> _Excerpt provided_
Stock Ranking with Boosting

Introduction

This is the third post in a series on stock ranking. The first used a simple low-volatility factor. The second combined multiple features with Ridge regression. Now I want to see if a non-linear model can do better.

The setup stays the same: Russell 1000 stocks, ranked daily, long the top 75, short the bottom 75, with volatility-targeted sizing and tranched rebalancing. Only the model changes.

Why LightGBM

Ridge learns fixed weights for each feature. That’s limiting. Markets aren’t linear, and there are patterns Ridge can’t capture: a feature like volatility might only matter when combined with momentum, or extreme values might behave differently than moderate ones.

Gradient boosting handles this naturally. It builds predictions by stacking small decision trees, each one correcting the mistakes of the previous. The result is a model that can learn interactions and non-linearities without me having to specify them.

I’m using LightGBM specifically because it’s fast. XGBoost and CatBoost would probably give similar results, but LightGBM trains quicker on large datasets. For rolling estimation, speed matters.

> _Recorded data_
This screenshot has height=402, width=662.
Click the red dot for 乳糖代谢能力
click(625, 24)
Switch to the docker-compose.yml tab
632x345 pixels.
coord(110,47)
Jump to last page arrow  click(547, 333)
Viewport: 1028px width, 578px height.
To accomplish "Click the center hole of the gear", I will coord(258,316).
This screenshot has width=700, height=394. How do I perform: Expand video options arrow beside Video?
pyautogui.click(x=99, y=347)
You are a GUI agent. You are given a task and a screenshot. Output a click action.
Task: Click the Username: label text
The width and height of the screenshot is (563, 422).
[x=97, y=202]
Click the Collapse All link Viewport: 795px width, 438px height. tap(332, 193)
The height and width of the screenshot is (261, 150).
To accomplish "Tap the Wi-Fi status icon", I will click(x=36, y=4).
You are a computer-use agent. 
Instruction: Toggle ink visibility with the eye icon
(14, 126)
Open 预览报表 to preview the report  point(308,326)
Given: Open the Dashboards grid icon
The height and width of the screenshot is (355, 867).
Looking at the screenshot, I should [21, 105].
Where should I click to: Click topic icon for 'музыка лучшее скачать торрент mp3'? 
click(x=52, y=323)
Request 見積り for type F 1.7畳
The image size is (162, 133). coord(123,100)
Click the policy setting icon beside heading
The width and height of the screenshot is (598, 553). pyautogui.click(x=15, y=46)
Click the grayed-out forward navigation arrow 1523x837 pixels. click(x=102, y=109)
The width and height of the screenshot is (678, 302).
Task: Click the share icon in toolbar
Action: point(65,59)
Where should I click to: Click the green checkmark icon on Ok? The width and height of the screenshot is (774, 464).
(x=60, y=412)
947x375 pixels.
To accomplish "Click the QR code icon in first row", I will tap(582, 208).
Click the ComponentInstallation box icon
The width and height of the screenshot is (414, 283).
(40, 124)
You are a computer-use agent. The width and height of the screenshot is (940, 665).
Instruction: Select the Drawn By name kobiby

> _Required task A_
In the post on stock ranking with boosting, why is LightGBM chosen over XGBoost and CatBoost?
> _Required task B_
Carry on the post on stock ranking with boosting from its last sentence.
The items are separate material.

> _Response A_
LightGBM trains faster on large datasets, and speed matters for rolling estimation.

> _Response B_
Performance

The results are strong.

Figure 1: LightGBM strategy performance, before and after transaction costs.

Metric	Short Leg	Long Leg	L/S (No Fees)	L/S (Fees)	Russell 1000
Return (Annualized)	1.46%	12.48%	12.33%	10.69%	7.29%
Volatility (Annualized)	9.95%	10.54%	6.67%	6.69%	19.58%
Sharpe Ratio	0.15	1.18	1.85	1.60	0.37
Max Drawdown	30.78%	31.10%	13.79%	13.97%	56.88%
Max Time Underwater	1,619 days	599 days	234 days	265 days	1,666 days

Table 1: Performance with and without transaction costs (5 bps per trade).

After fees, the strategy returns 10.7% annually with ~7% volatility, giving a Sharpe of 1.60. Drawdowns stay around 14%, and recovery is relatively quick.

Both legs do their job. The long leg returns 12.5%, well above the Russell 1000’s 7.3%. The short leg returns just 1.5%, meaning those bottom-ranked stocks underperform as intended. That’s the clean separation you want in a ranking strategy.

Signal Quality

Before portfolio construction, how well does each model actually rank stocks?

Each day, I compute the Spearman correlation between predicted scores and realized 20-day forward Sharpe ratios. This measures raw signal quality, independent of position sizing or rebalancing.

Figure 2: Cumulative Spearman correlation between model signals and realized rankings.

Metric	Low Volatility	Ridge	LightGBM
Mean	4.96%	5.14%	5.43%
Standard Deviation	14.39%	8.70%	7.03%
Sharpe Ratio	0.34	0.59	0.77

Table 2: Daily signal quality metrics.

Correlations around 5% might seem low, but that’s normal for financial data. The key is consistency. LightGBM delivers a more stable signal with less variance and a higher signal-level Sharpe. Even weak signals compound into meaningful performance when applied systematically.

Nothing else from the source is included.